Examples of Insider Trading
In 2013, a high-profile case of insider trading saw the arrest of a hedge fund manager, a Goldman Sachs board member and six other individuals. In the end, those charged pleaded guilty to all schemes and in the case of the hedge fund manager, received an 11 year federal prison sentence. The case showed the serious consequences that can come with insider trading.
A more recent case in 2018 saw former pharmaceutical executive, Martin Shkreli, convicted of security fraud and conspiracy to commit security fraud. He was found guilty of insider trading for using information he had access to through his company to buy and sell certain stocks and to defraud investors who had given him money.
Protecting Against and Preventing Insider Trading
The best way to protect yourself and your business from the risks associated with insider trading is to put in place policies and procedures to ensure that all employees who have access to confidential information, such as company executives, are educated on the laws surrounding insider trading. The company must emphasise to everyone involved that any trading on inside information is not permitted and that it is a violation of the law.

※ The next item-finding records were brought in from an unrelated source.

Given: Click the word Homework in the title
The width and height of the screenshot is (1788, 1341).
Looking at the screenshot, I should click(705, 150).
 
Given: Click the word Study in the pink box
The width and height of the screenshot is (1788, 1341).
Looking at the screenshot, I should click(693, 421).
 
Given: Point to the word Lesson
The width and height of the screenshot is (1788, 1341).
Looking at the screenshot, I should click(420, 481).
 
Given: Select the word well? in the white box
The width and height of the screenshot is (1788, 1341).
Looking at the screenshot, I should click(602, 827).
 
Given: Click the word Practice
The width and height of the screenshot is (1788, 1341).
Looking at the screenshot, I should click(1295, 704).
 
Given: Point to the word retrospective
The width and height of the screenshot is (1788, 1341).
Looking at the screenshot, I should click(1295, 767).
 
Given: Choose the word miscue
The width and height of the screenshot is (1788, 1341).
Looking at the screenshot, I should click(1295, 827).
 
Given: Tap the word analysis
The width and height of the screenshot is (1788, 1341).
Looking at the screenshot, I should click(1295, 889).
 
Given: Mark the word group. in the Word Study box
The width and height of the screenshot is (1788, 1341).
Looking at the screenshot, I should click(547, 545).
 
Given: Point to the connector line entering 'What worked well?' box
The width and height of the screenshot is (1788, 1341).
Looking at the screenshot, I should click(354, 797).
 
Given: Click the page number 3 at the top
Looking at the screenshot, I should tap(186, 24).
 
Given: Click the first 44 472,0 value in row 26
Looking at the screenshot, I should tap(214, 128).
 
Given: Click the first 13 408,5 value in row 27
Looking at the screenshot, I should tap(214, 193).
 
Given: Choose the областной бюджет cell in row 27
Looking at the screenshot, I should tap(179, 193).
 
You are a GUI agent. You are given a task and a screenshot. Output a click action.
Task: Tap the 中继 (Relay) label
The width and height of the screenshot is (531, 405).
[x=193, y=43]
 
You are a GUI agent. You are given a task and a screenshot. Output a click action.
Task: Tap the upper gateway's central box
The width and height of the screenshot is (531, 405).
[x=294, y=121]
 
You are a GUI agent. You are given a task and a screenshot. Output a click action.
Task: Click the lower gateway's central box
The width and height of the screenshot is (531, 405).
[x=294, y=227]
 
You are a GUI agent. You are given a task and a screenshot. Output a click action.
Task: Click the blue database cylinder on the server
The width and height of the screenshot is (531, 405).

Having a clear policy that outlines the punishments for anyone who is found guilty of insider trading, as well as the procedures for reporting any potential cases of insider trading, will help to ensure that all relevant personnel are aware of the risks and that they have a means to report any potential breaches.
Conclusion
Insider trading is an illegal activity that can result in serious financial losses and legal consequences for those found guilty of such activities. Business professionals should be aware of the laws surrounding insider trading and take measures to ensure that personnel with access to sensitive information, such as directors and officers, are educated on the risks associated with such activities.